Autobiographische Züge

In „Was man sät“ verarbeitet die 1991 geborene Autorin Marieke Lucas Rijneveld ihre Jugend: auch sie ist in einer religiösen Familie am Bauernhof aufgewachsen, auch ihr älterer Bruder ist als Kind gestorben. Lange hätte sie versucht, eine andere Geschichte zu schreiben, sagt Rijneveld, aber diese musste zuerst raus. Durch die vielen Bibelbezüge im Roman kommt die religiöse Erziehung der Autorin zum Vorschein.

„Manchmal muss man Opfer bringen, die weniger schön sind, so wie Gott Abraham auftrug, Isaak zu opfern, und der am Ende ein Tier hergab, so müssen auch wir verschiedene Dinge ausprobieren, bevor Gott sich mit unseren Versuchen, dem Tod zu begegnen, zufrieden zeigt und uns in Ruhe lässt.“

So erklärt sich auch Jas das Verhalten ihrer Familie mit teils unrealistischen und teilweise schwer nachvollziehbaren Gedanken und bizarren Fantasien, die meistens vom Glauben angeleitet sind. Gleichzeitig befinden sich die Geschwister in einer Phase zwischen Kindheit und Erwachsensein und durchleben die Pubertät ein einem Umfeld von Religion und Einsamkeit.

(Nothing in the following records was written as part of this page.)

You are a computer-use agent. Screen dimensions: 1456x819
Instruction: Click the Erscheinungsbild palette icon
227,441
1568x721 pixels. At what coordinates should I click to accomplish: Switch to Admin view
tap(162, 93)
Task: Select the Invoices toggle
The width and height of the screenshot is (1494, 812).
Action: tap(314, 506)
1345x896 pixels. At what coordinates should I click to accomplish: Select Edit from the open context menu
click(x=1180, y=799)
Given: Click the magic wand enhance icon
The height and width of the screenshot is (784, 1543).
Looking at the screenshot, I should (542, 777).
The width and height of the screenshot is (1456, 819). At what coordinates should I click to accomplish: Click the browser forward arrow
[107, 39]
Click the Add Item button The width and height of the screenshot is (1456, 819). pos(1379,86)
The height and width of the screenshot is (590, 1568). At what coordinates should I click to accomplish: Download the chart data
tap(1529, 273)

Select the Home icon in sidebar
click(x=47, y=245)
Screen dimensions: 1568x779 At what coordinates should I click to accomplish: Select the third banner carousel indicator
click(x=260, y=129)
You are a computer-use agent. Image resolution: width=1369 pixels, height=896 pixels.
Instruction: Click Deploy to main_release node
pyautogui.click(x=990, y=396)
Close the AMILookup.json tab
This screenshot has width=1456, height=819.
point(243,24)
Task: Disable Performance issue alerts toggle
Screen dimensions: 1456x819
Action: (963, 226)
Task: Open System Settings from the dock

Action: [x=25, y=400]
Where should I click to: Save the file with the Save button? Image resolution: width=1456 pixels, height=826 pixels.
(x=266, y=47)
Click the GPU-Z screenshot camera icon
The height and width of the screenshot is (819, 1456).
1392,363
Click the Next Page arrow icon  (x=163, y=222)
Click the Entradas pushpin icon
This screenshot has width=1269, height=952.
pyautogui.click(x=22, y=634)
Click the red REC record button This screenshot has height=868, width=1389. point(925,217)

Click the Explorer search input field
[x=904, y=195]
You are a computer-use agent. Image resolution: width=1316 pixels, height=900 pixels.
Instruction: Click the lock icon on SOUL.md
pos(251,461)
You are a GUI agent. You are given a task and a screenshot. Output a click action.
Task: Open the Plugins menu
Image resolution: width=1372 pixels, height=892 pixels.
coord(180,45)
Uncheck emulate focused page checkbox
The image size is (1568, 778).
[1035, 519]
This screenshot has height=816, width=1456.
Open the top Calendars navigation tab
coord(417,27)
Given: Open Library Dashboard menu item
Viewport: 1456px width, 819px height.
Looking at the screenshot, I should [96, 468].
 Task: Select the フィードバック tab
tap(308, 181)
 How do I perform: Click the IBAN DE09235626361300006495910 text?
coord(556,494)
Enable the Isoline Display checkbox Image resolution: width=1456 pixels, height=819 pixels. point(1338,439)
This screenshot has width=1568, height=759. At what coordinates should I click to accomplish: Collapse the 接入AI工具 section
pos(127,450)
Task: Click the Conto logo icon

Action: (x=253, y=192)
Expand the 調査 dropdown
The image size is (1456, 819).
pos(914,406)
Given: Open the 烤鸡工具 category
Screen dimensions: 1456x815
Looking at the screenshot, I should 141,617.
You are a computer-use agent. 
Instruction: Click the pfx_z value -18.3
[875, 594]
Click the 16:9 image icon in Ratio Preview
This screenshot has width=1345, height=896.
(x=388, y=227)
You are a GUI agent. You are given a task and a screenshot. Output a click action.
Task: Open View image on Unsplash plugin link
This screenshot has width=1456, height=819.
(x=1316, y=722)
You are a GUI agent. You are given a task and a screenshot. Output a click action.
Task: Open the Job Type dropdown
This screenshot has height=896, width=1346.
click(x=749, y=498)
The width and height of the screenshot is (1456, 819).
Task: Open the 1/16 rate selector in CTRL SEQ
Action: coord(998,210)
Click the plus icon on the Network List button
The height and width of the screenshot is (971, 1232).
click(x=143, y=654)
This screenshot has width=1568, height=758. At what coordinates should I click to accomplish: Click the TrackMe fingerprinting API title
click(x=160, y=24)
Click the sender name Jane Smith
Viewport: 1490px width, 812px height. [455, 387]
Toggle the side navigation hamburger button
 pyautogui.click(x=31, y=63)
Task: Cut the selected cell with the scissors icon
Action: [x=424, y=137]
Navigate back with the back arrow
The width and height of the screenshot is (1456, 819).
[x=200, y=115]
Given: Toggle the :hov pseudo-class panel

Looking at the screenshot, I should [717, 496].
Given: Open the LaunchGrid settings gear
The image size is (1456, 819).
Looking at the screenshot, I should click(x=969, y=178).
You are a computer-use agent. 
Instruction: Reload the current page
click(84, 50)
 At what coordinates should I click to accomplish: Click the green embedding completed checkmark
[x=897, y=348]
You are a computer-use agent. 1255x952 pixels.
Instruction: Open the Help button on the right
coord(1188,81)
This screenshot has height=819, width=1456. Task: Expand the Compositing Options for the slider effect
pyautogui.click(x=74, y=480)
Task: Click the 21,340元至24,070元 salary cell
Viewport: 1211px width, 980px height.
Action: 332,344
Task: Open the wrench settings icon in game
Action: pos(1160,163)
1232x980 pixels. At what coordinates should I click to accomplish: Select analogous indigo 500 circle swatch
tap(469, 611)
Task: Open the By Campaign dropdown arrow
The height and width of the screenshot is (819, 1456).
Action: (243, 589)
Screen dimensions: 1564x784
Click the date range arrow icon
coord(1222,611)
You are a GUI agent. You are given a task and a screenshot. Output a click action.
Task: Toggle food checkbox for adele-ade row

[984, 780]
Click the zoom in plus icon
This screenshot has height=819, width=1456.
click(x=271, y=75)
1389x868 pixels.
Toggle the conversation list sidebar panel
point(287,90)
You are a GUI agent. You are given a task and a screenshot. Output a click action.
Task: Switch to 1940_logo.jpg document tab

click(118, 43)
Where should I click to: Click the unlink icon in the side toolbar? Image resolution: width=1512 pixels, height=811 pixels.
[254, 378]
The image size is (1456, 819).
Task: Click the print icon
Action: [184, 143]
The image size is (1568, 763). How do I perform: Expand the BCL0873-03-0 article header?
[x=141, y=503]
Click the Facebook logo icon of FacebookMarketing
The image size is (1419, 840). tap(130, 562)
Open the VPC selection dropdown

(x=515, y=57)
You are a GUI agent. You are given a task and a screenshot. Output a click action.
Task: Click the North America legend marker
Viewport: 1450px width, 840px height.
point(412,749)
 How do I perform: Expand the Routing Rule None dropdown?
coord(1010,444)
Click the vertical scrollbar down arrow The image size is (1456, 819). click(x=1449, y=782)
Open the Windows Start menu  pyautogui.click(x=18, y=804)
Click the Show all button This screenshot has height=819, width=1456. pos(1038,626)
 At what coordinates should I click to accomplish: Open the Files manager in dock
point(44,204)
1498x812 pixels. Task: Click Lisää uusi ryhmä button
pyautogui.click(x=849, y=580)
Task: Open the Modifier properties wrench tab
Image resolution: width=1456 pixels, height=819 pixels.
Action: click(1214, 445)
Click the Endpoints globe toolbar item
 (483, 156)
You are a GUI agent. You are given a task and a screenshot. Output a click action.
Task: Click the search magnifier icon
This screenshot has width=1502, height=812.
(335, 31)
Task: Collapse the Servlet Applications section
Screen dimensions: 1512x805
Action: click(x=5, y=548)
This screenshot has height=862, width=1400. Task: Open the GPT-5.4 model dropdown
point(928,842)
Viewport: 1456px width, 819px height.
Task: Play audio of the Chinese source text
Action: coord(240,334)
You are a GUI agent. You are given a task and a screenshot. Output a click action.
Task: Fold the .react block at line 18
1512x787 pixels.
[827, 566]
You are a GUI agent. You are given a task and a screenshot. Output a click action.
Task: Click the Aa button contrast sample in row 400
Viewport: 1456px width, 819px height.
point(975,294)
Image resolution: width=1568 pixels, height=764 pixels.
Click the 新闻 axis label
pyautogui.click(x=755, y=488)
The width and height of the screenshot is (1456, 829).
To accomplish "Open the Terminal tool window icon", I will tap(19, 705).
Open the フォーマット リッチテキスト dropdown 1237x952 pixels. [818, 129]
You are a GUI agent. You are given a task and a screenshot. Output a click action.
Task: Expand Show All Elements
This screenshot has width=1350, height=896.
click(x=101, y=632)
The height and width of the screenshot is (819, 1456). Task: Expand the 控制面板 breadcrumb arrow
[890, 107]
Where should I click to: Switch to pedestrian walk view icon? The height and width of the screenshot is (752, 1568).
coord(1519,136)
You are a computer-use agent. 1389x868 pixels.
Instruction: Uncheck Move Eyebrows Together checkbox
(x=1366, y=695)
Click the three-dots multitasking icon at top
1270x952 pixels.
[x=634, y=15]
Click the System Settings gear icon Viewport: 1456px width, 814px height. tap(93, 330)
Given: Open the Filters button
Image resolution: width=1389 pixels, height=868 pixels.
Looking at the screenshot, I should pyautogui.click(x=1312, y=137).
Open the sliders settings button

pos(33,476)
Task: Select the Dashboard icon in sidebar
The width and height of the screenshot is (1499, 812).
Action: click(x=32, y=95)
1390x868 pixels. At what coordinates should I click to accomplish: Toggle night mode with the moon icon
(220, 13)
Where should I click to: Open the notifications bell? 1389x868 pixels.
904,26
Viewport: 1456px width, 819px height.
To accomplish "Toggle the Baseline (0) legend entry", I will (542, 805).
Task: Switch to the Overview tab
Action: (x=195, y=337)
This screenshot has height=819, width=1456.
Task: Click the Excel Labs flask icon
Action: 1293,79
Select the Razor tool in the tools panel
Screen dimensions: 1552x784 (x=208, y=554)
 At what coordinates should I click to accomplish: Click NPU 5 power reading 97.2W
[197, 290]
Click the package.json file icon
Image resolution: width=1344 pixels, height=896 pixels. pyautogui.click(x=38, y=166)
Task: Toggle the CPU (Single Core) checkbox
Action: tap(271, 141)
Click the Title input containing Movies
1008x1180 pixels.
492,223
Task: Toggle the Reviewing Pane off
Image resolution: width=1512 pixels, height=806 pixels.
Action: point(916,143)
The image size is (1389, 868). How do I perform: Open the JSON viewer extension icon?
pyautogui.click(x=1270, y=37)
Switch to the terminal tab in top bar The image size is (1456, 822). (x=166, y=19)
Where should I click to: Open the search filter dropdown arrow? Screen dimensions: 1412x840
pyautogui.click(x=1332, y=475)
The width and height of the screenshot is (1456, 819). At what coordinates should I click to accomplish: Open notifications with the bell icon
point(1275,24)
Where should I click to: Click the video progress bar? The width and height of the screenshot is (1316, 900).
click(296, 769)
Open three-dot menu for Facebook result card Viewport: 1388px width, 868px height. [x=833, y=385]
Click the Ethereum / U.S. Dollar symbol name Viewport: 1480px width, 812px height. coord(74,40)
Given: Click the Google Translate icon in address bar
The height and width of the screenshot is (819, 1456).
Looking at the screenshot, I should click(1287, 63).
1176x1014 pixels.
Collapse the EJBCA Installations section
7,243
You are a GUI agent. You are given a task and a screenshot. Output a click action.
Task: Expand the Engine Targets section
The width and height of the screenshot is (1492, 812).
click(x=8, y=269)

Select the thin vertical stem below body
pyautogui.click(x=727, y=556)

Kein leichtes Lesevergnügen

„Was man sät“ ist ein bedrückender Roman; mit hoffnungsvollen Momenten spart Autorin Rijneveld. Ihr Debüt ist ein Familienporträt, das im Spannungsfeld zwischen Pubertät, Schuld und Gottesfurcht zerbricht. Jetzt, wo Rijneveld diese Erfahrungen verarbeitet hat, wird es spannend, was sie nachlegt.